La Syrie franchit une étape clé de sa transition politique avec la formation de son premier Parlement depuis le renversement du régime de Bachar al-Assad en décembre 2024. Le chef de l’État par intérim, Ahmed al-Sharaa, a officialisé mercredi la liste des 70 derniers membres de l’Assemblée du peuple, complétant ainsi les 210 sièges de la chambre législative.
Une assemblée issue d’un scrutin indirect et de nominations présidentielles
Les deux tiers des députés (140) ont été élus en octobre 2025 par des collèges électoraux régionaux, un processus qui avait exclu la province méridionale de Soueïda, à dominante druze, en raison de tensions sécuritaires. Les élections dans cette région n’ont toujours pas de date. Le nord-est du pays, contrôlé jusqu’au début de l’année par les Forces démocratiques syriennes (FDS) – une alliance de milices dominée par les Kurdes –, a voté en mai dernier après la reprise de la zone par les forces gouvernementales.
Le président dispose du droit de nommer un tiers des parlementaires, soit 70 personnes. Les nouvelles nominations comprennent 15 femmes, portant à 22 le nombre total de femmes siégeant dans l’hémicycle – contre seulement six issues des élections. Treize des personnes nommées avaient été emprisonnées sous l’ancien régime. La liste inclut également des « proches de martyrs et des survivants de détention et d’attaques chimiques », selon Mohammed Taha al-Ahmad, président du Haut Comité pour les élections de l’Assemblée du peuple syrienne, ainsi que des universitaires, experts, professionnels, leaders communautaires et figures nationales reconnues pour leur intégrité. Parmi les noms cités figure l’actrice Rouzaina Lazkani.
Représentation des minorités et contestations
Le processus électoral a suscité des critiques. Plus de vingt partis kurdes ont rejeté les députés élus en mai dans le nord-est, dénonçant une « approche d’exclusion et de marginalisation ». Quatorze organisations de la société civile avaient également dénoncé, en 2025, un système « entaché de profondes lacunes structurelles », estimant que l’influence directe et indirecte du président sur le Haut Comité et les collèges électoraux rendait les élections symboliques. Elles redoutent que le pouvoir de nommer un tiers des députés et de remplacer tout élu déchu ne permette à l’exécutif de dominer une institution censée être indépendante et représentative de la volonté populaire.
Calendrier et enjeux
La nouvelle Assemblée tiendra sa première séance lundi prochain, date à laquelle les députés prêteront serment et éliront le conseil présidentiel du Parlement. Cette législature sera chargée d’adopter les lois durant la période transitoire.

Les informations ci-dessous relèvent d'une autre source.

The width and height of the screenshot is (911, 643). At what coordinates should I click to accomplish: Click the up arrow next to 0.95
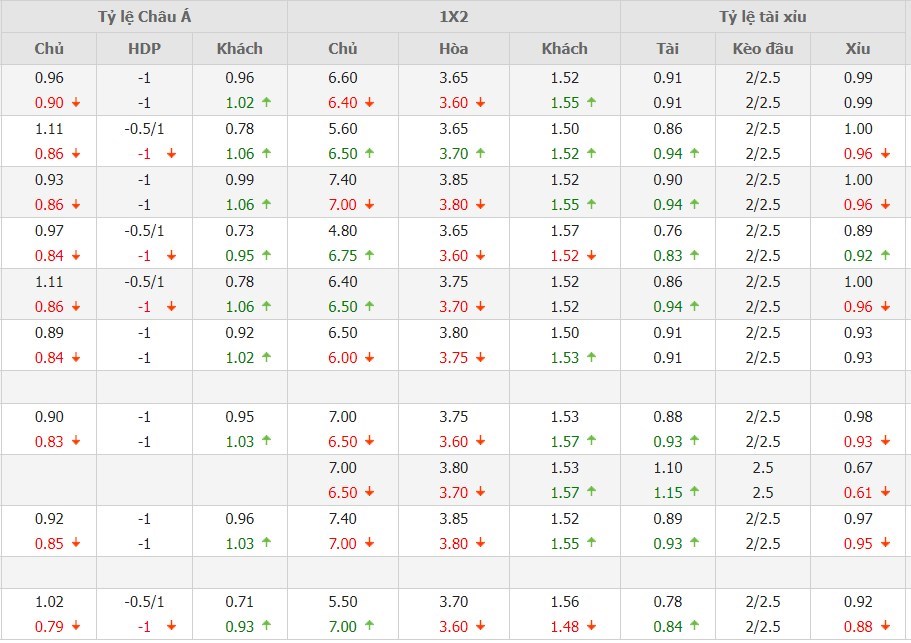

La semaine dernière, le secrétaire général adjoint des Nations unies Claudio Cordone a averti le Conseil de sécurité que la transition syrienne se trouvait « à une phase critique, où opportunité et fragilité coexistent ». L’avènement de ce Parlement intervient alors que le pays tente de se relever de plus de treize années de guerre civile, qui a fait près d’un demi-million de morts.